6.3 Weighting Procedures

Weighted estimates were produced to ensure that the raw survey data reflect the estimates for the population. This procedure was a simple application of inverse weighting by stratum as licence sales were known (population of licence-holders divided by resultant sample). Where anglers held different types of licence, either by choice or due to regulations, adjustments to weighting were made to ensure that there was no double counting of anglers across licence types.

The estimates of population in each stratum of interest were then compared to official statistics on population available from Statistics Canada. Population data was based on the 2001 census with post-censal estimates as at July 1, 2005. The initial estimates of population and the respective estimates of anglers in each stratum were adjusted to reflect these statistics. Respondent weights for survey estimates were then derived using standard inverse weighting functions.

6.4 Post-Survey Adjustment Procedures

Preliminary survey results were distributed to the province in early 2007, providing them with the opportunity to review the preliminary estimates.

Adjustments were made provided that they were based on identifiable errors or changes required due to revised administrative information.  Most errors were as a result of incorrect identification of species and the changes were relatively straightforward.

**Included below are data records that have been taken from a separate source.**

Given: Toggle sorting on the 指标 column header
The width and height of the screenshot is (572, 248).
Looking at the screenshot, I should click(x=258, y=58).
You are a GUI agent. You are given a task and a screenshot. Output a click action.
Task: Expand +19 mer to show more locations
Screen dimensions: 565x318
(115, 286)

Revisions were completed by Spring 2007 and survey results were finalized.

6.5 Data Quality

6.5.1 Sampling Error

Information on reliability is presented in terms of the coefficient of variation of the mean, at one standard deviation. Because exact estimates of variance cannot be calculated, the coefficient of variation of the mean is used as a proxy for the assessing the variability of the data.  Annex A.18 presents the statistical reliability of key variables for all anglers.

6.5.2 Non-Sampling Error

Many factors that are not related to sampling also affect the reliability of the data produced in the survey.  For example, respondents may have made errors in interpreting questions, the answers may have been incorrectly entered on the questionnaires or errors may have been introduced during the data capture or tabulation process.

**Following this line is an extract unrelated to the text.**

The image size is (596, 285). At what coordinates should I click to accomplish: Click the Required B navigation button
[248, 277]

During the data collection phase, efforts were made to reduce the occurrence of non-sampling errors in the survey.9  These efforts included a complete verification of the reported data, validity and consistency edits and ongoing consultations with the coordinators in each jurisdiction.

6.5.3 Data Limitations

Despite all efforts to improve data accuracy, the survey results have limitations.  Understanding these limitations will help the reader make informed decisions before conducting further research and analysis using the estimates in this report.  For instance, the survey did not cover nor did it attempt to measure the illegal, unreported activities related to recreational fisheries in Ontario.  Although the days fished and harvests of individuals who conducted recreational fishing activities without a licence where/when a licence or permit is required is not thought to be substantial, it is possible an impact would be observed if there was a way to measure such an activity. 

6.6 Data comparability

The 2005 results are directly comparable with the 1995 and 2000 surveys.  The core survey questions remained unchanged throughout these survey cycles.   However, comparisons with reports prior to 1995 should not be attempted. 


8Section 4 provides a glossary of terms and definitions used in the survey and throughout this report.

9Non-sampling errors can arise during the course of virtually all survey activities such as a result of errors in the frame (the list used in sampling) or difficulties in establishing precise operational definitions.  For more details, refer to Statistics Canada, 1993, Survey Sampling: A Non-Mathematical Guide-Second Edition, Catalogue No. 12-602E, Ottawa.